ITEM:  Arkansas Governor Signs Pro-Religious Discrimination Bill Allowing Doctors to Refuse to Treat LGBTQ Patients.
And here I thought doctors followed a Hippocratic oath to recognize their “special obligations to all my fellow human beings.” This is contemptible legislation.

ITEM: Lindsey Graham Accuses President Of ‘Playing Race Card’ On HR 1
There was a time, right after John McCain died, that I thought maybe this guy could become something better. Nope.

ITEM: From The Lancet, no less. Public policy and health in the Trump era
“Trump exploited low and middle-income white people’s anger over their deteriorating life prospects to mobilise racial animus and xenophobia and enlist their support for policies that benefit high-income people and corporations and threaten health.

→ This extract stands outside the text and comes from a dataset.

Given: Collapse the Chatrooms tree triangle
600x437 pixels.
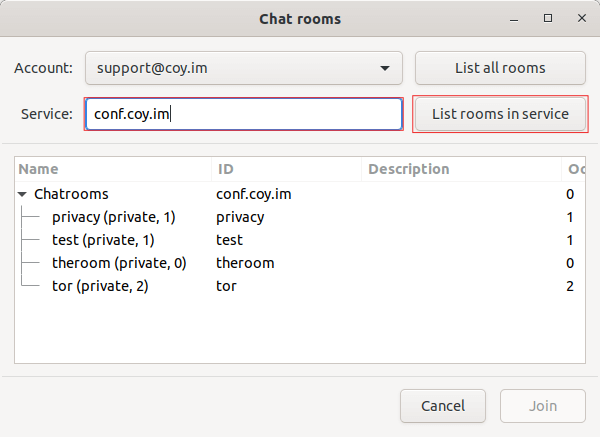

“His signature legislative achievement, a trillion-dollar tax cut for corporations and high-income individuals, opened a budget hole that he used to justify cutting food subsidies and health care. His appeals to racism, nativism, and religious bigotry have emboldened white nationalists and vigilantes, and encouraged police violence and, at the end of his term in office, insurrection.” (49 pp, free with registration)

ITEM: SATIRE –  Georgia Governor Declares Water a Gateway Drug That Leads to Voting

On the other hand

ITEM:  Louisiana, Activists May Be Winning a Battle Against Environmental Racism
Analysts say the massive petrochemical complex proposed by Formosa Plastics is “financially unviable.”

ITEM: Brown University students vote to support reparations for descendants of enslaved people connected to the school
“Studying the issue doesn’t put money in Black folks’ pockets,” the student body president said. “It’s lovely and all, but how does that rectify what happened?”
Of course, the question is always, “How?”